> _Written request_: Please find each line in the records below that contains the string "Task" and copy those lines out, treating uppercase and lowercase as different.

** start of Provided records **

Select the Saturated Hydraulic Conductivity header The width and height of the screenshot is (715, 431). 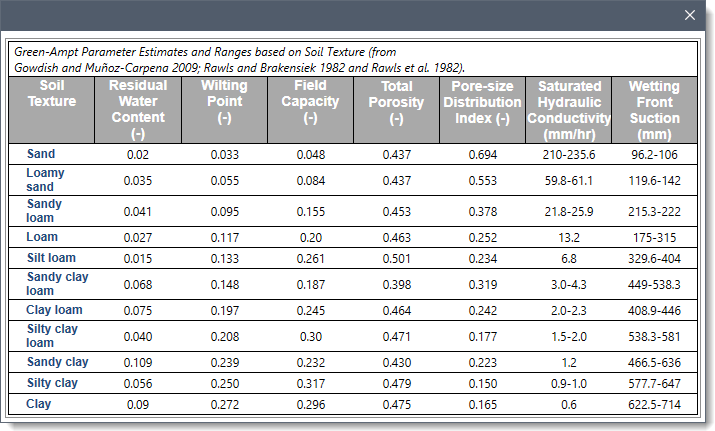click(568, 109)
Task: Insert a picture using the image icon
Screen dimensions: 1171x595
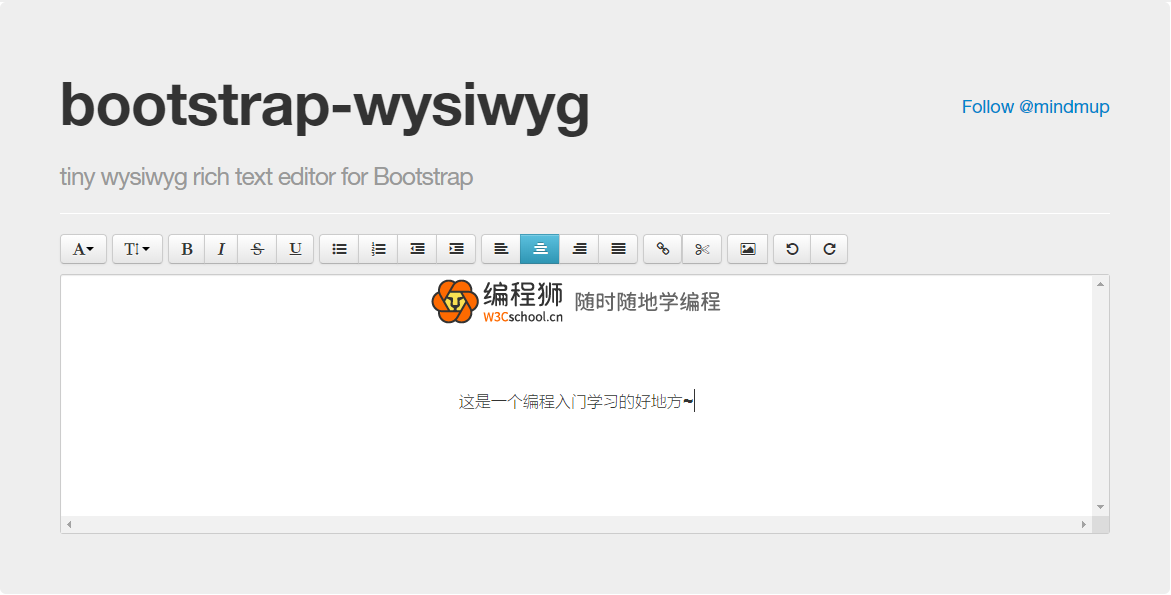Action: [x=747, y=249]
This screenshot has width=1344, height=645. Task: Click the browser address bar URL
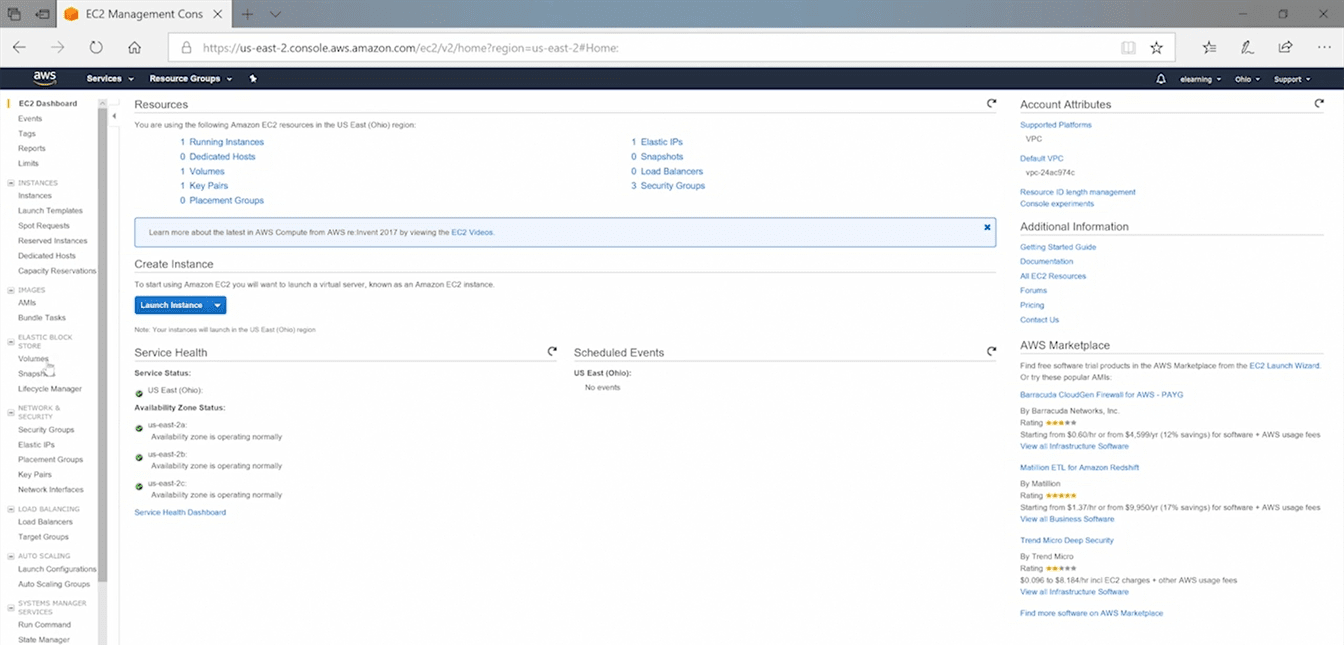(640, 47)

** end of Provided records **
** start of Provided records **

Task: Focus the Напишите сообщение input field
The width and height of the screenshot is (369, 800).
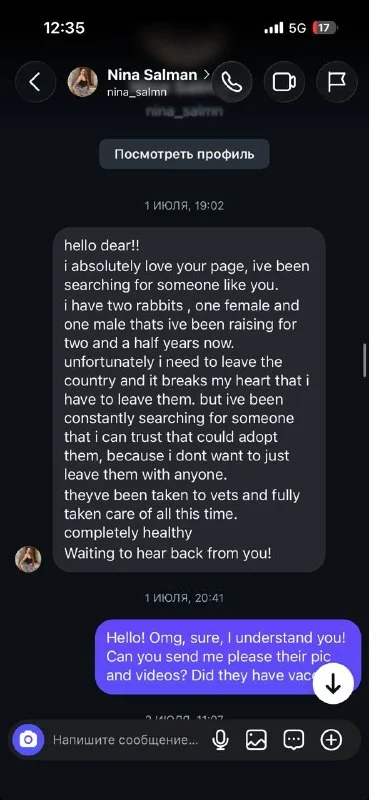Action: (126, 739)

** end of Provided records **

> _Expected answer_:
Task: Insert a picture using the image icon
This screenshot has width=1344, height=645. Task: Click the browser address bar URL
Task: Focus the Напишите сообщение input field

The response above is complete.